By dividing the sample into subtypes, statistical power was lost. Therefore, multi-group path models were estimated separately for memory and EF measures, whilst single-sample models analysed EF and memory together. For comparative purposes, path diagrams and regression tables for multi-group analyses include both memory and EF measures. Age, disease duration, sex (1 = male, 2 = female), mood (DASS-21 total), and standardized LED were entered as covariates both of sleep scores and of cognitive outcomes. Predicted premorbid IQ was entered as a covariate of cognition alone. Model fit was evaluated using recommended indices . An alpha level of .05 was used throughout.
Between-group comparisons revealed that the younger-onset group was significantly younger, had longer disease duration, higher LED, and higher MMSE than the older-onset group. Additionally, while males were over-represented across the entire sample, the gender imbalance was particularly marked in the older-onset group, where 79.5% were men cf. 53.0% in the younger-onset group (χ2 = 13.04, p < .001). As expected, the younger-onset group performed significantly better than the older-onset group on all cognitive measures, excepting visual episodic memory (PRM and SRM), where there were no differences. For descriptive statistics and between-groups comparisons see Table 1. As very few variables were normally distributed, Mann-Whitney U was used for all between-groups comparisons (excepting gender).

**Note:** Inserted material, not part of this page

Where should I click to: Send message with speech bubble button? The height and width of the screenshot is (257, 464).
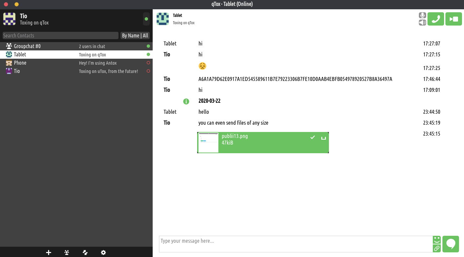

Although the results of our bifactor analysis of the PDSS-R  have left us cautious about the utility of summing the items to provide a total score for the PDSS scales, we are aware that this is common practice, so we have provided total scores for the purposes of comparison with other data. The overall median total PDSS-R score was 26.85 (SD = 21.80, Range = 2.30-112.00). There was a significant difference in median total PDSS-R scores between Younger and Older-Onset groups (U = 2425, p = .016), with the younger-onset group having significantly higher median scores indicating more severe sleep problems. Younger- and older-onset groups did not differ in general factor (U = 2953, p = .112) or OSA and RBD sub-factor scores (U = 3177, p = .388), though older-onset participants reported better sleep on the insomnia sub-factor (U = 2807, p = .040).
Table 1 Descriptive Statistics and between-group comparisons for younger-onset and older-onset groups.
3.1 Path Analyses
All path models fit well (see Table S1). For ease of reading, only significant paths are shown in figures and standardised regression coefficients, standard errors and p values are provided in adjacent tables. Tables of all regression coefficients (including non-significant paths), standard errors, significance levels and model fit are provided in supplementary tables (Tables S2-S5).
3.1.1 Path Models for General Sleep Disturbance
Regardless of age-of-onset, poorer mood predicted more severe overall (general) sleep disturbance. In older-onset PD, only shorter disease duration and higher LED also predicted more severe overall sleep disturbance. Greater overall (general) sleep disturbance had different effects on memory in younger- and older-onset PD. In younger-onset PD, more severe general sleep disturbance was associated with better delayed verbal recall, whereas in older-onset PD, greater general sleep disturbance predicted poorer pattern recognition and spatial recognition memory. For both subtypes, there was no association between general sleep disruption and EF (Figure 1, Table 2).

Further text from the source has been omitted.